研究課題/領域番号 |
06670966
|
研究種目 |
一般研究(C)
|
配分区分 | 補助金 |
研究分野 |
精神神経科学
|
研究機関 | 長崎大学 |
研究代表者 |
岡崎 祐士 長崎大学, 医学部, 助教授 (40010318)
|
研究分担者 |
太田 保之 長崎大学, 医療技術短期大学部, 教授 (50108304)
中根 允文 長崎大学, 医学部, 教授 (80039833)
|
研究期間 (年度) |
1994 – 1995
|
キーワード | 精神分裂病 / 長期転帰 / 追跡調査 / 社会心理学的因 / 構成面接法 / 評価者間信頼性 |
研究概要 |
本研究は、発生率コホート研究における初発精神分裂病者107例を対象とした、前向的長期転帰研究である。調査用の構成面接などの評価法は、事前に十分な評価者間一致率を得ている。

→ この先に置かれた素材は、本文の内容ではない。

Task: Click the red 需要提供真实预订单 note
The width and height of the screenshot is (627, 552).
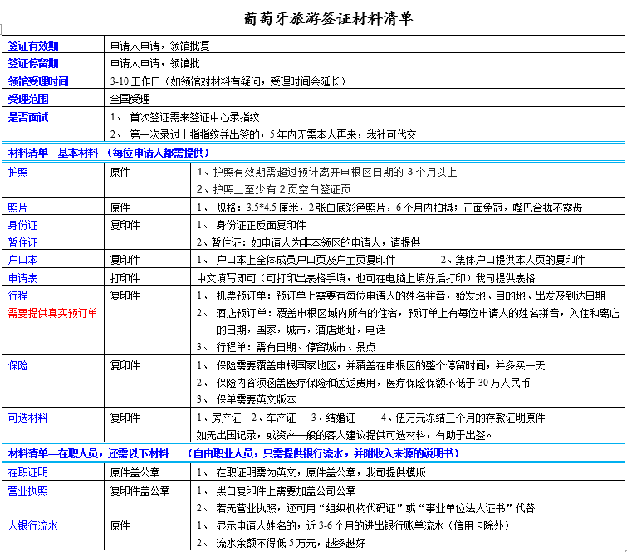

主要な結果は以下のとおり:1.生命転帰は、生存58、志望7の計65例で判明率60.7%、脱落例は42例(39.3%)。死亡例中、自殺4例、疑い1例で、全対象者に占める自殺率は累計約6〜8%であった。脱落例の大部分は研究開始後2年以内に脱落しており、2年後、5年後、10年後、および今回の追跡率は6割前後で一定であった。2.症候学的転帰は、本研究では少なく算出された可能性があるにもかかわらず、少なくとも約3割が現在“回復"していることが示された。これは内外の他の報告を支持する。分裂病の症候学的長期転帰は必ずしも不良ではないが、現在症や症候学的転帰は、良・不良に二極化する傾向がある。3.社会的転帰を包括的に評価は、良好群39.7%、不良群55.2%で、諸家の報告と比べて、中間の値である。4.長期経過は、挿話的な経過が約4割、持続的経過が約4割、これらの中間的な経過が2割弱となり、他家の類似の研究成果と一致する。本研究で得られた、症候学的転帰・社会的転帰・経過を総合すると、精神分裂病の転帰は必ずしも不良なものではなく、良好な一群が存在すること、また一方で、長期的に持続的に精神病性症状を呈する経過をとり、低い適応レベルにとどまる一群も存在すること、が再確認された。今後の研究課題として、初回接触前後の様々な因子(例えば、発症様式、発症から治療開始までの期間、初発症状の性質、初回エピソードの持続期間など)、初期治療内容、発症後短期の経過、発症前・後の社会心理学的要因などと経過・転帰の関係を解析して公表する予定である。